Better care starts with dialogue: Society of Hospital Medicine

The Choosing Wisely campaign is about much-needed dialogue between physician and patient, says John Bulger, DO, MBA, chief quality officer, Geisinger Health System, Danville, Pa., and chair of the Choosing Wisely subcommittee of the Society of Hospital Medicine’s healthcare quality and patient safety committee. In years past, medicine was paternalistic, he says. “The physician ordered the test, the patient didn’t know what was going on.” That’s changing, though there’s still work to be done. “It’s a professional issue,” he says. “We ought to be having a discussion with the patient about what the tests are and what we should expect from them.”

Such discussions can benefit both patient and doctor, he continues. “As a physician, you may begin to think, ‘Why am I ordering this test? What will I do with the result? Will it change what I’m going to do management-wise?’ The result may be, you end up performing fewer tests. It’s a positive byproduct.” Further, that kind of discussion is in line with the hospital medicine movement, for which creating efficiency in hospitalized patients’ care has always been a hallmark, says Bulger.

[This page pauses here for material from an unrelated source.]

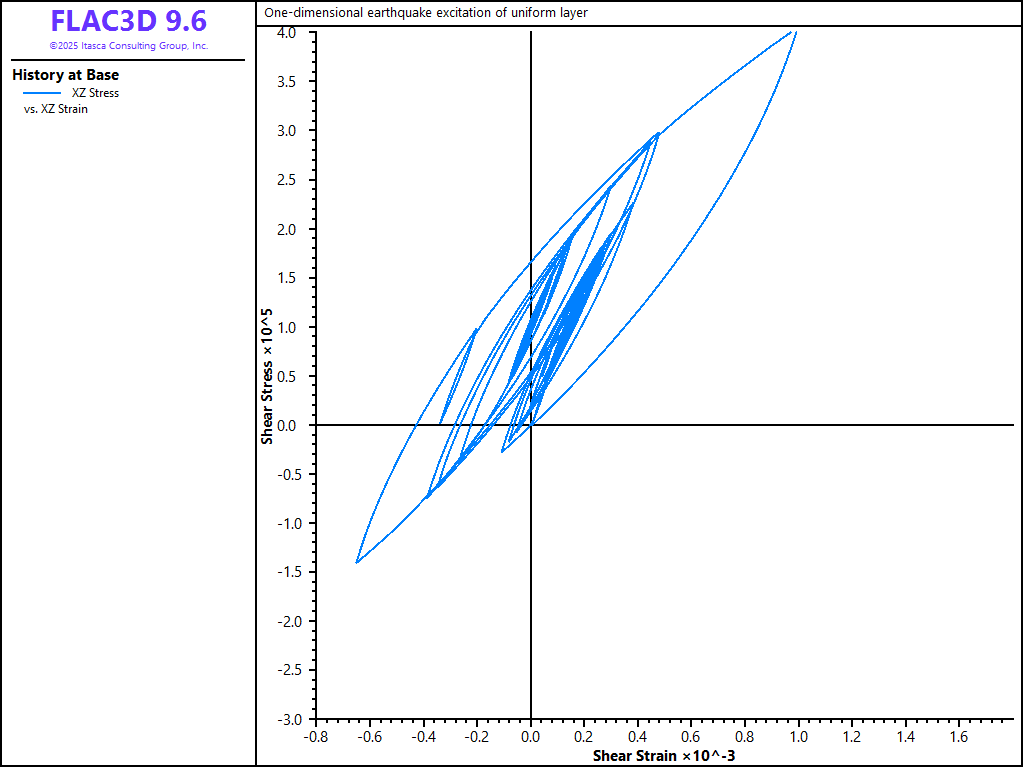Select the Shear Strain x-axis label
This screenshot has width=1024, height=768.
coord(664,756)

The Society of Hospital Medicine has issued 10 Choosing Wisely recommendations – five for adult medicine, five for pediatric medicine, but because the hospitalist’s scope of practice is so broad, SHM members are affected by recommendations from a variety of other specialty societies, says Bulger. “There’s been a lot of buzz about our recommendations,” he adds, and SHM intends to heighten interest by sponsoring a contest that will reward those members with the best stories about implementing Choosing Wisely recommendations.

Implementing change in medical practice is a gradual process, says Bulger. The medical/legal issue – that is, the fear that if certain tests aren’t ordered, the physician could be held liable in court somewhere down the line – certainly plays a role. “But some of the strength of the Choosing Wisely campaign is that the recommendations are evidence-based; to some extent, they highlight what the standard of care should be,” he says. “That should help protect physicians from the medical/legal issue, though there hasn’t been a test of this yet.”

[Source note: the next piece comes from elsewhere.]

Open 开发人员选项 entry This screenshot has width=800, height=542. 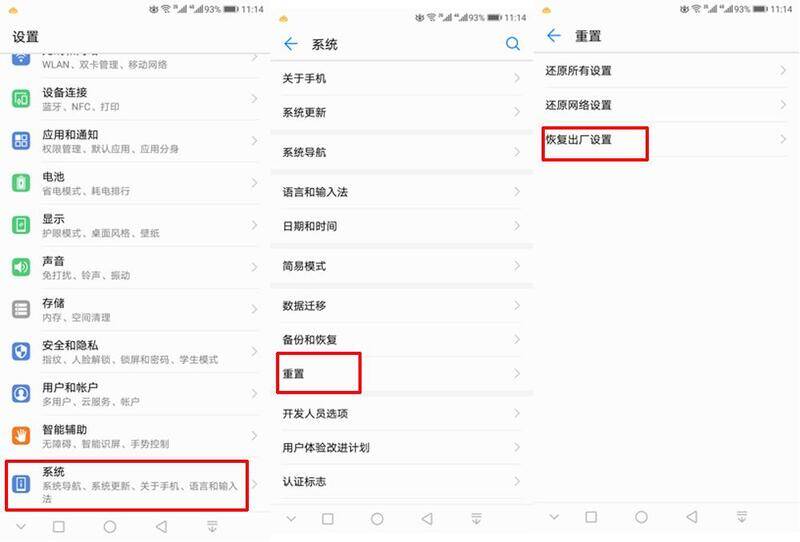point(402,413)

But some of the resistance to change comes from patients themselves, due in part to the lack of communication between patient and physician, says Bulger. It takes time and effort to discuss with the patient why he or she may not need a urinary catheter, transfusion, heart monitor or even antibiotics. “But those discussions can be pretty straightforward, and the patient is usually comfortable with the outcome,” he says.

SHM: Five Things Physicians and Patients Should Question

From Choosing Wisely, an initiative of the ABIM Foundation,
http://www.choosingwisely.org/wp-content/uploads/2013/02/Choosing-Wisely-Master-List.pdf

Adult hospital medicine

  1. Don’t place, or leave in place, urinary catheters for incontinence or convenience or monitoring of output for non-critically-ill patients (acceptable indications: critical illness, obstruction, hospice, perioperatively for
  2. Don’t prescribe medications for stress ulcer prophylaxis to medical inpatients unless at high risk for GI complications.
  3. Avoid transfusions of red blood cells for arbitrary hemoglobin or hematocrit thresholds and in the absence of symptoms of active coronary disease, heart failure or stroke.
  4. Don’t order continuous telemetry monitoring outside of the ICU without using a protocol that governs continuation.
  5. Don’t perform repetitive CBC and chemistry testing in the face of clinical and lab stability.

Pediatric hospital medicine

  1. Don’t order chest radiographs in children with uncomplicated asthma or bronchiolitis.
  2. Don’t routinely use bronchodilators in children with bronchiolitis.
  3. Don’t use systemic corticosteroids in children under 2 years of age with an uncomplicated lower respiratory tract infection.
  4. Don’t treat gastroesophageal reflux in infants routinely with acid suppression therapy.
  5. Don’t use continuous pulse oximetry routinely in children with acute respiratory illness unless they are on supplemental oxygen.